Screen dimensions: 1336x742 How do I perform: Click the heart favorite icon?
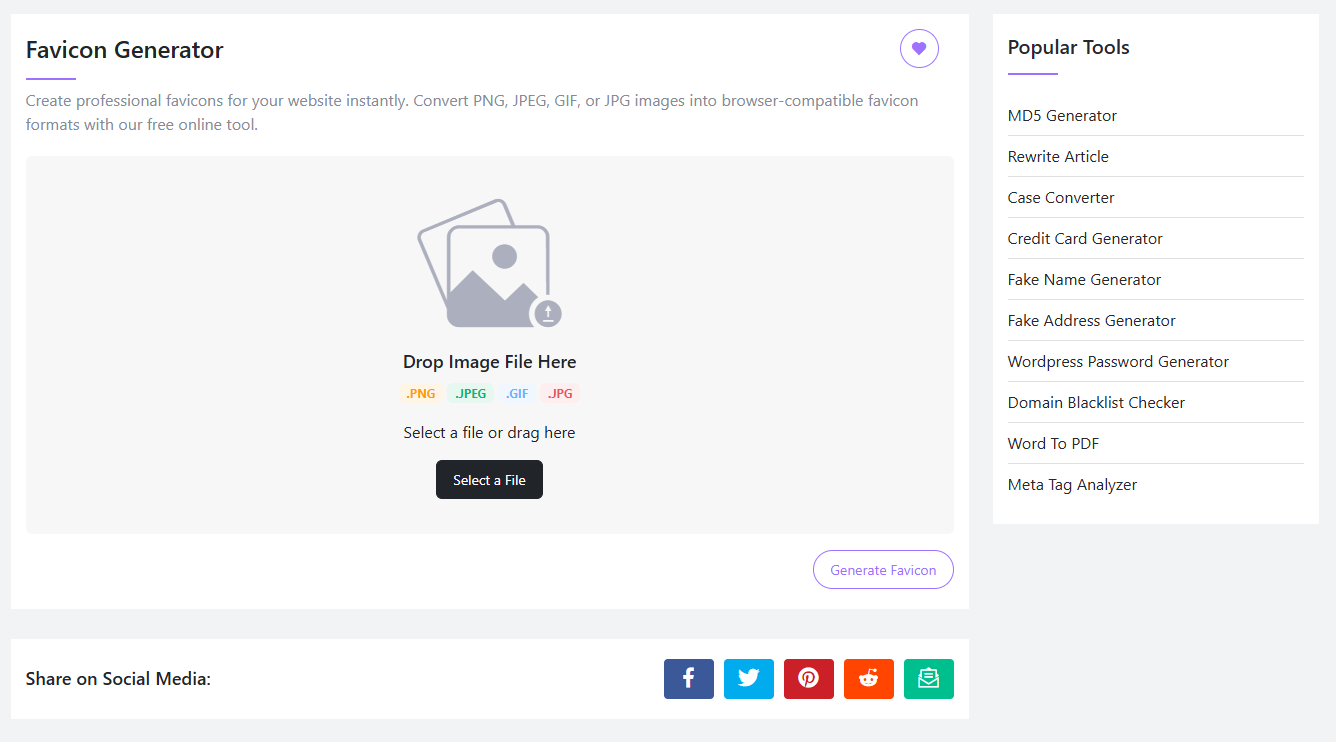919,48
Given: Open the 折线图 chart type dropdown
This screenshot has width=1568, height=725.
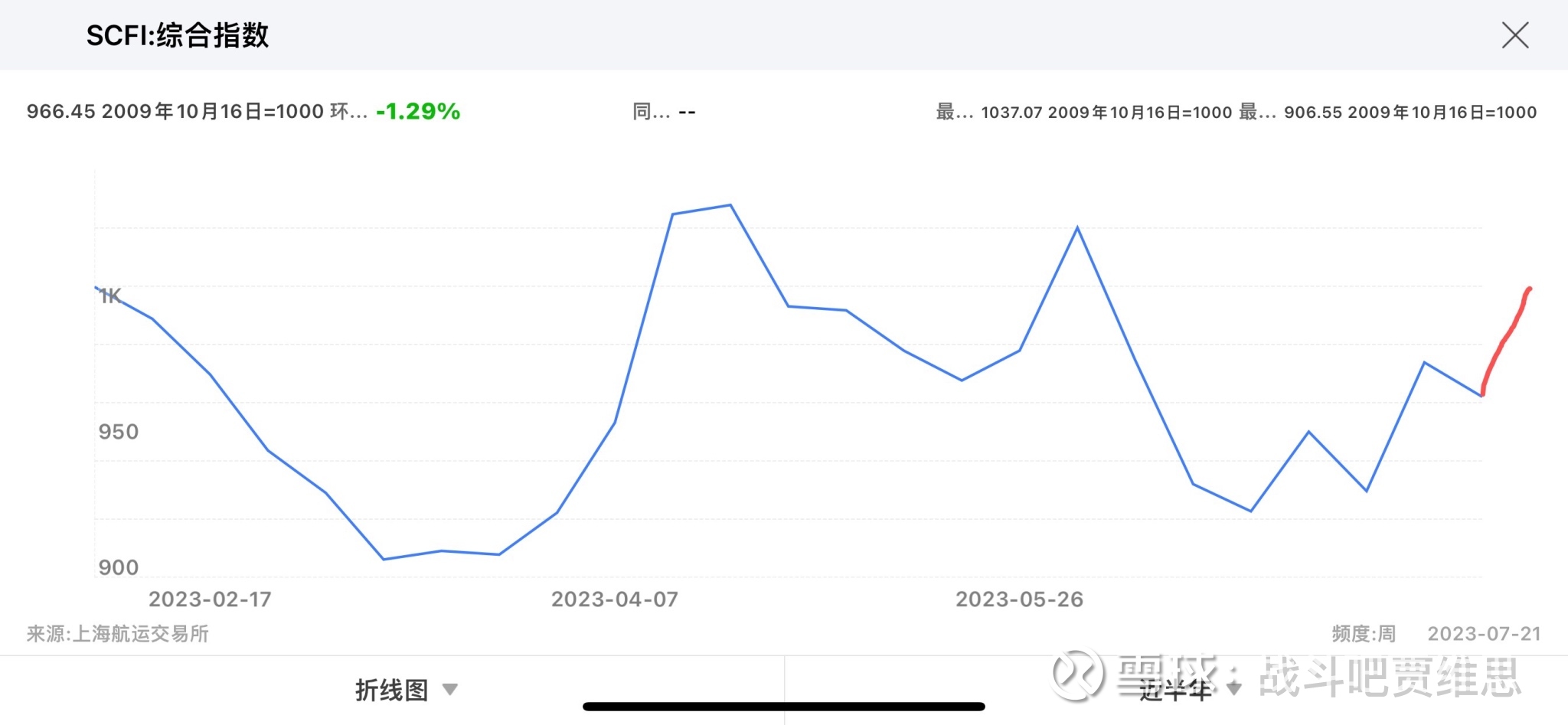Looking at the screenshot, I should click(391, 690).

+++

### [Task brief]
The answer must be the full listing retyped exactly, with no pictures in it.

### [Reply]
Screen dimensions: 1336x742 How do I perform: Click the heart favorite icon?
919,48
Given: Open the 折线图 chart type dropdown
This screenshot has width=1568, height=725.
Looking at the screenshot, I should click(391, 690).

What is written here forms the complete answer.